There is little direct evidence available to compare the effects of BP reduction and cardiovascular outcomes between different antihypertensive combination regimens because most trials used monotherapy as their initial intervention. The Avoiding Cardiovascular Events through Combination Therapy in Patients Living with Systolic Hypertension (ACCOMPLISH) trial is the only trial that directly assessed the relative efficacy of dual combination therapy. The trial evaluated RAS/CCB and RAS/diuretic combinations from the beginning of the trial, and showed lower rates of cardiovascular events with RAS/CCB therapy without noticeable differences in mean office BP. However, in our trial, patients treated with RAS/CCB had higher ambulatory BP and poorer BP control compared with other dual combination therapy groups, while patients receiving RAS/diuretics had better nighttime BP control compared with patients receiving RAS/CCB. A possible explanation for the BP-lowering difference between the ACCOMPLISH trial and our trial is that the effects of antihypertensive drugs on ambulatory BP may not match the effects on office BP, as shown in a previous meta-analysis.[8] Another possible reason is that our trial was not a prospective randomized controlled trial, and the drug dose and individual patient differences may have confounded our results.

Limitations

There are several limitations in our study. Firstly, this was an observational study without baseline BP information, which can influence both selection of the initial antihypertensive drugs and patients' BP values. Secondly, the lack of data for clinical factors that may influence drug class selection, namely, comorbidities and medication doses and frequency of administration. Last but not least, patients in our trial were exclusively older Chinese patients; therefore, our results might not apply to younger patients and other ethnic groups. However, our trial evaluated patients aged ≥ 60 years with hypertension, and age is the most important risk factor affecting BP values and comorbidities in this group. Moreover, we found no significant difference in patients' demographics when comparing the results of monotherapy or dual combination therapy.

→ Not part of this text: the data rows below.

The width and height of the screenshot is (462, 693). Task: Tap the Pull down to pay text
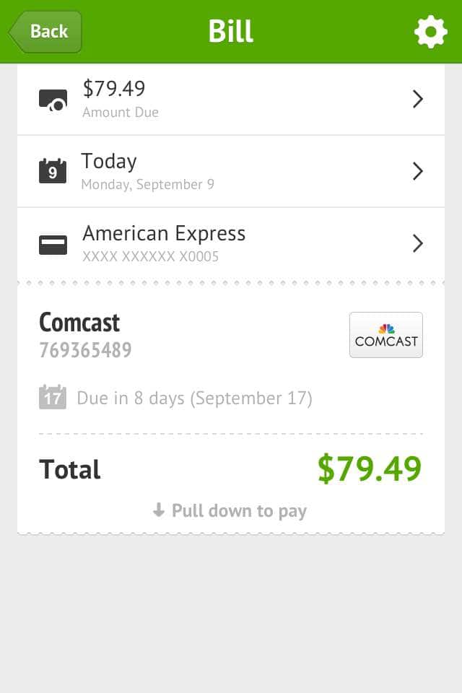pos(239,511)
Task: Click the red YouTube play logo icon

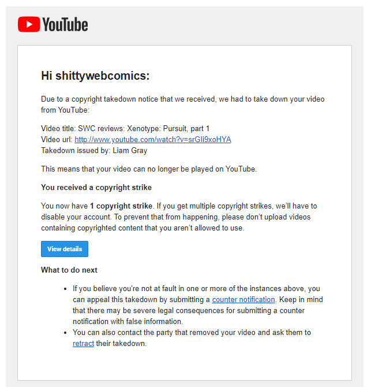Action: (29, 24)
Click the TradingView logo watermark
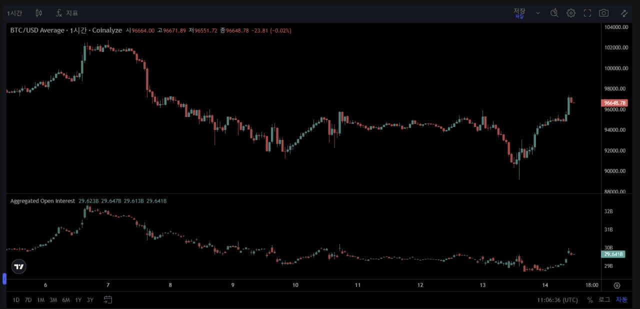The height and width of the screenshot is (309, 640). point(19,267)
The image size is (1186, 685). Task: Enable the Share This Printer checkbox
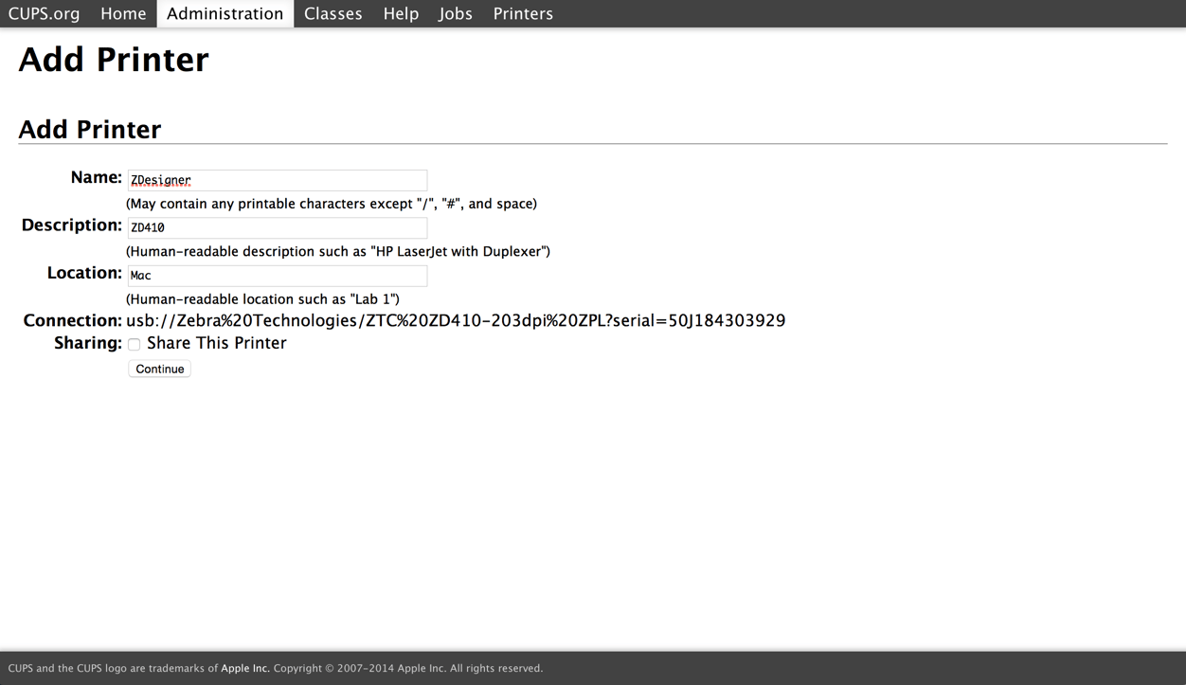click(135, 345)
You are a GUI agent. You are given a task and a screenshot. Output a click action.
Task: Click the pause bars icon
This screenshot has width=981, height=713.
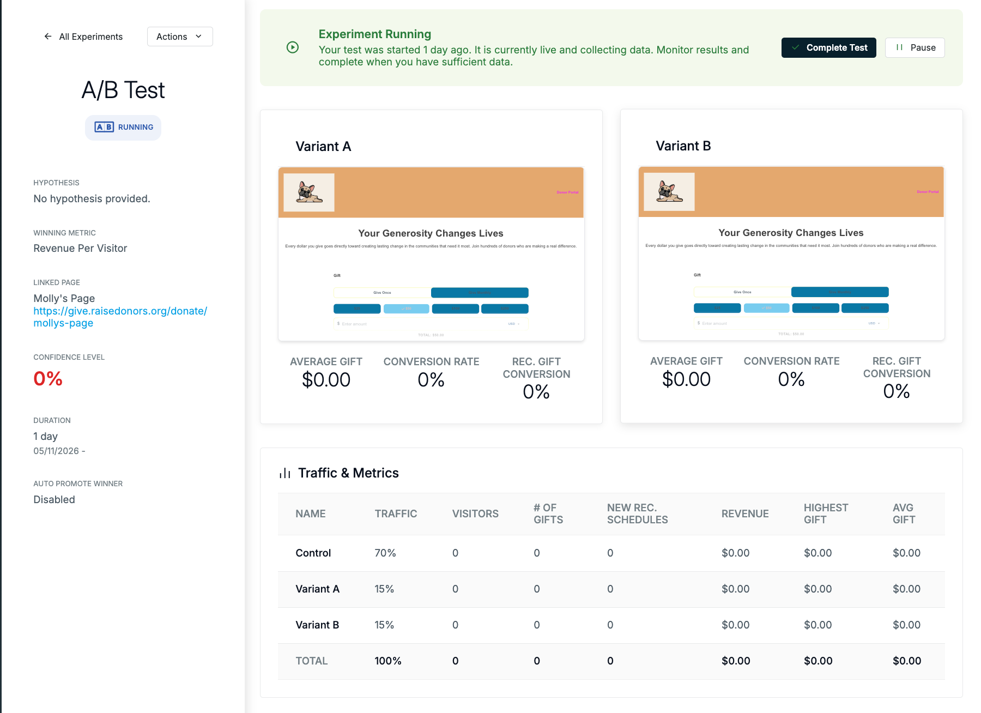click(x=899, y=47)
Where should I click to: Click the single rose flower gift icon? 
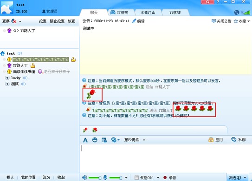(x=85, y=130)
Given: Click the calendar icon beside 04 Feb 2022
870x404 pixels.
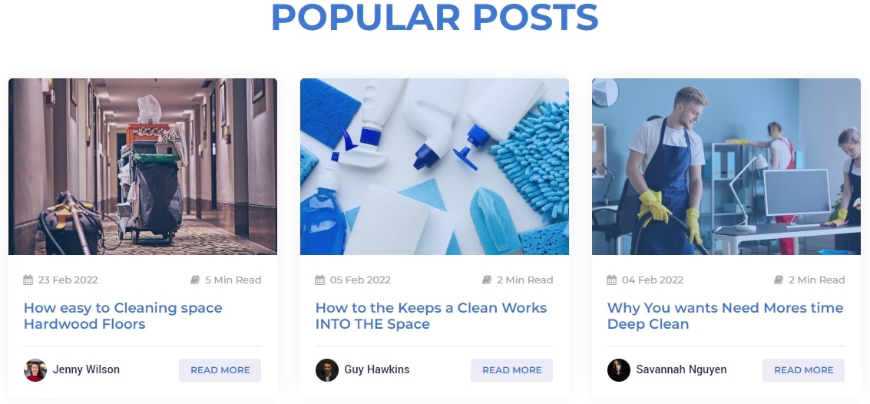Looking at the screenshot, I should click(x=612, y=280).
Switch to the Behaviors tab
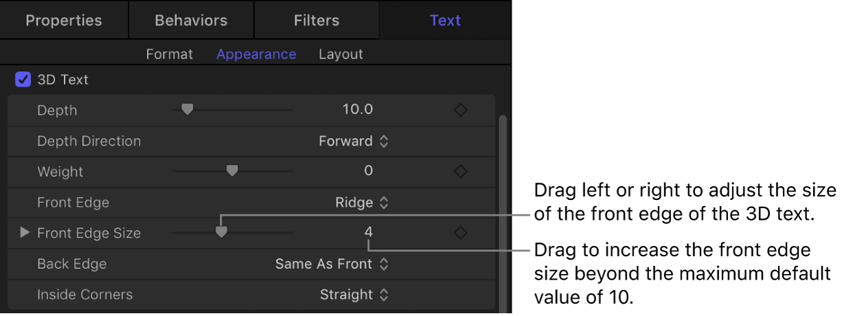The width and height of the screenshot is (842, 316). (191, 20)
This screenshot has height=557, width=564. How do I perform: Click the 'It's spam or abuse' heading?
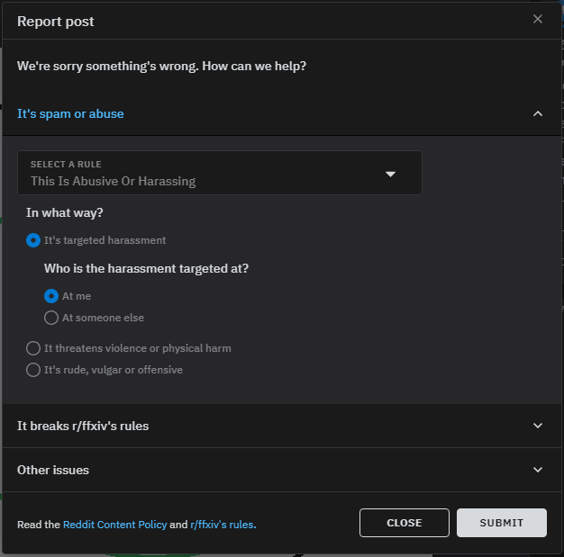click(70, 113)
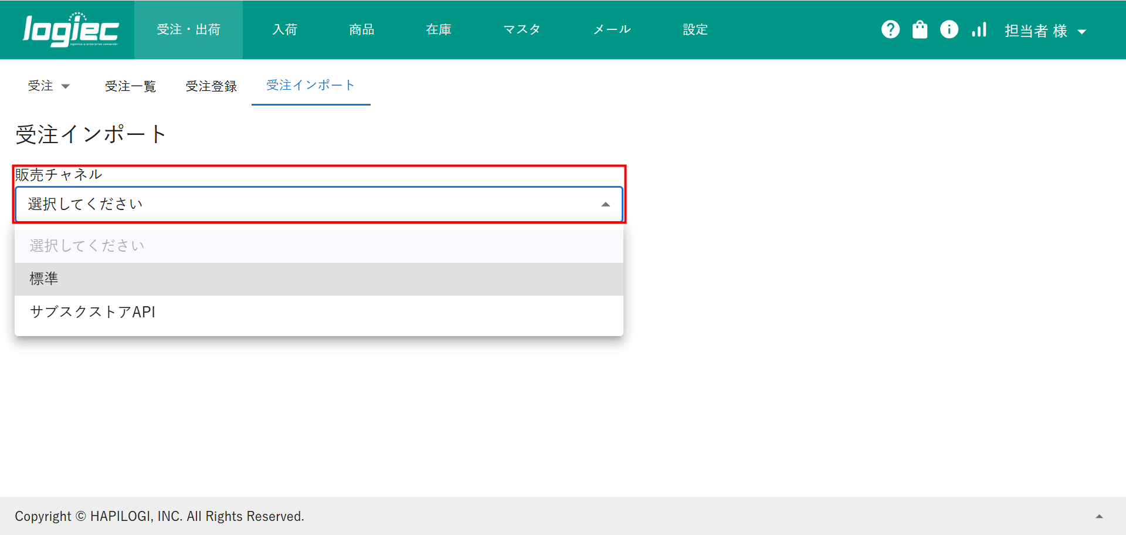
Task: Open the 入荷 menu
Action: (x=285, y=29)
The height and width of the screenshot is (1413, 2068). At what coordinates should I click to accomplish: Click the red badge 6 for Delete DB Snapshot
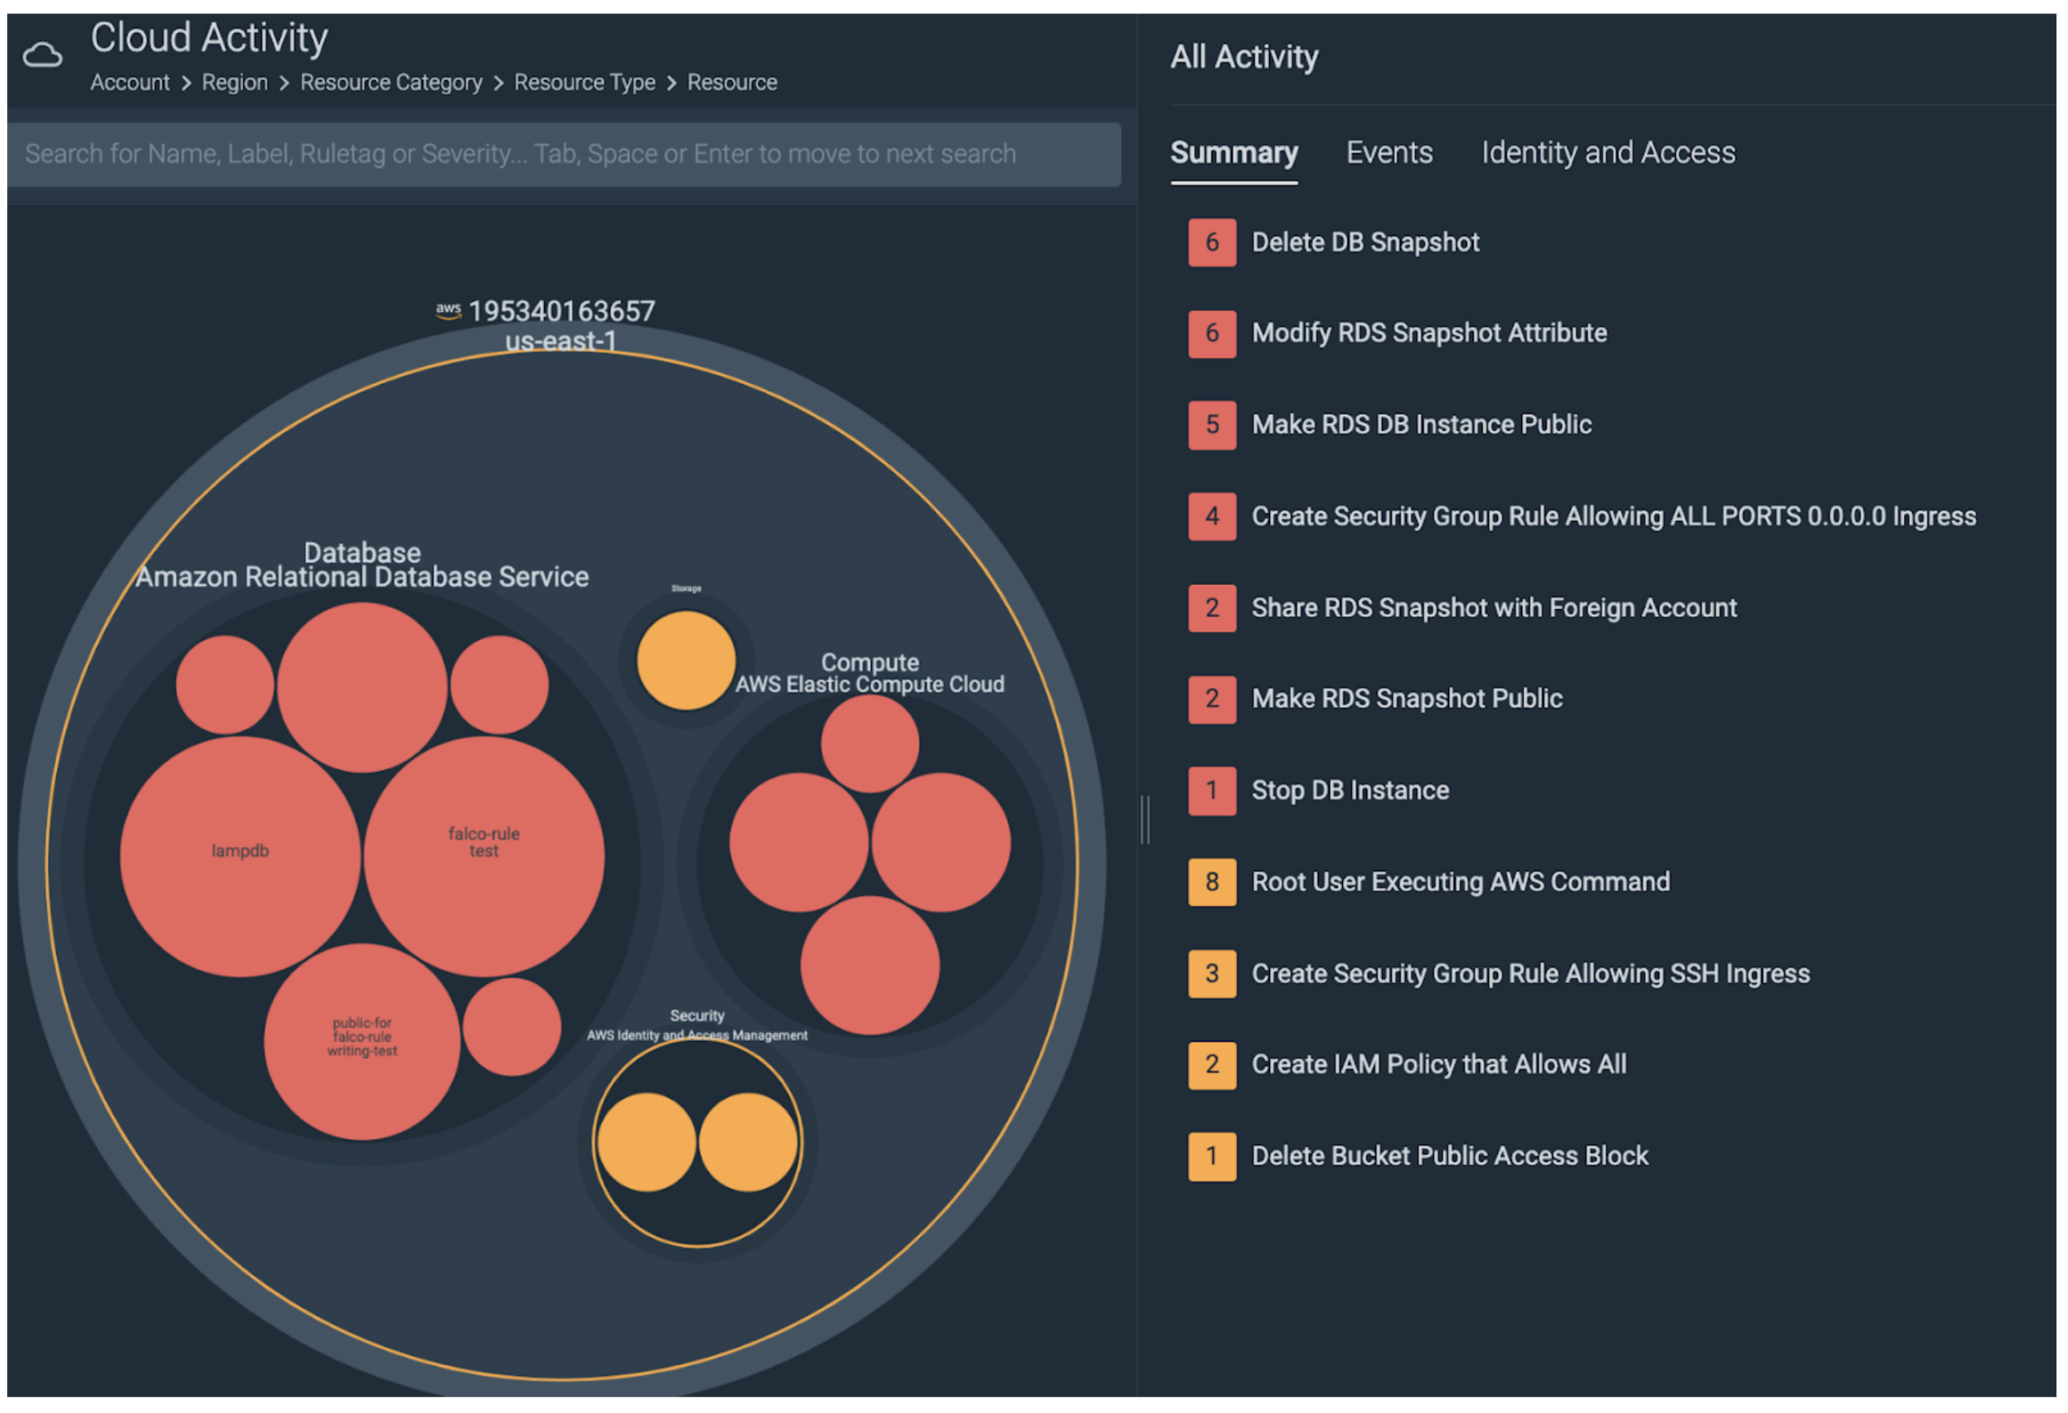[1211, 242]
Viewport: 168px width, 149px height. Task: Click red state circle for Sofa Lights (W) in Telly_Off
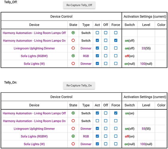point(73,63)
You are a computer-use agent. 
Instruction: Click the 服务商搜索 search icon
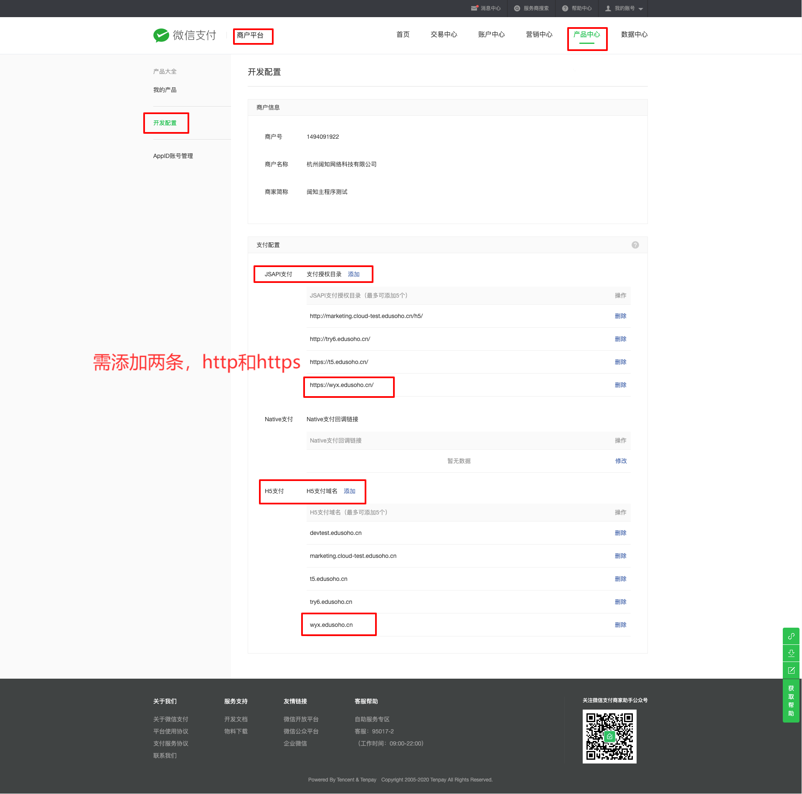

To our knowledge, ours is the first study to evaluate the different BP-lowering effects of the major antihypertensive drug classes and monotherapy vs dual combination therapy using ABPM data from a remote monitoring system transmitting real-time BP values. Our results suggested that diuretic therapy had greater effects on nighttime BP control, and that BB-based therapies had greater effects on daytime BP compared with newer antihypertensive drug classes.

Conclusion

Patients treated with monotherapy or dual combined antihypertensive drugs have different ambulatory BP control and nocturnal BP dip patterns. BB-based regimens provided better daytime BP reduction, whereas diuretic-based therapies provided better nocturnal BP control and dip status compared with other antihypertensive regimens. Our results showed that older classes of antihypertensive drugs are not inferior to the newer classes in achieving better BP control.